→ **WHAT IS ASKED**
Extract the stretch from the line containing "Where should I" through the line containing "pyautogui.click(x=425, y=457)", copying those lines exactly and nothing else from the items.

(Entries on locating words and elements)
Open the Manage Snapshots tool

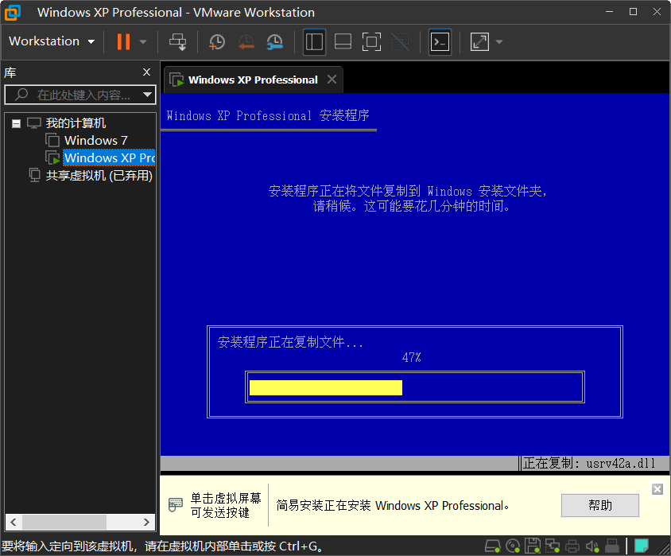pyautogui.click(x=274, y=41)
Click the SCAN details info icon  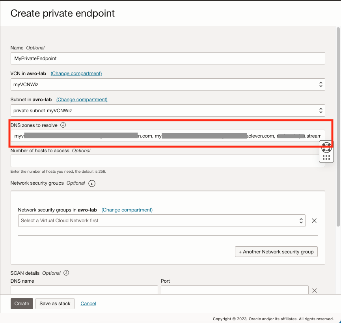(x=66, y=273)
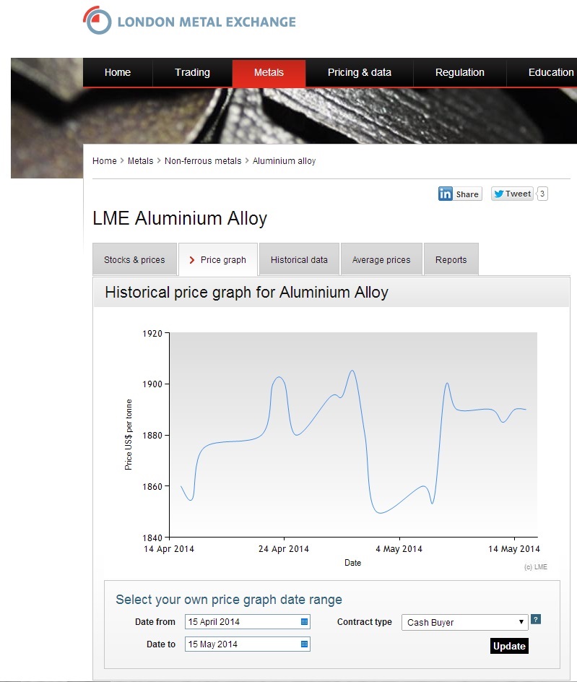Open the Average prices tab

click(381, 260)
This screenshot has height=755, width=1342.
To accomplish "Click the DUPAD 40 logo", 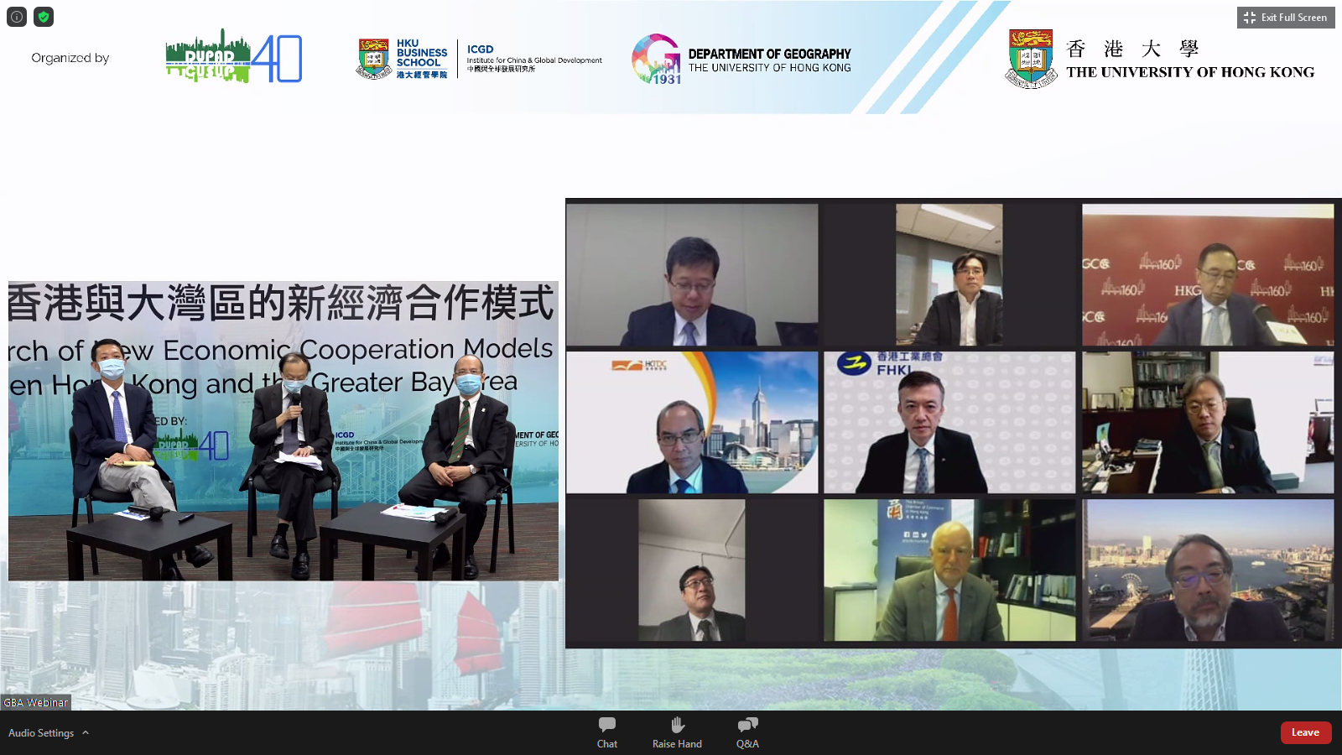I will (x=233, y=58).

--

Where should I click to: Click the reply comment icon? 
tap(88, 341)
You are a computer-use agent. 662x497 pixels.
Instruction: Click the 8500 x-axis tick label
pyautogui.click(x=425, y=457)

→ **ANSWER TO THIS PROBLEM**
Where should I click to: Click the reply comment icon? 
tap(88, 341)
You are a computer-use agent. 662x497 pixels.
Instruction: Click the 8500 x-axis tick label
pyautogui.click(x=425, y=457)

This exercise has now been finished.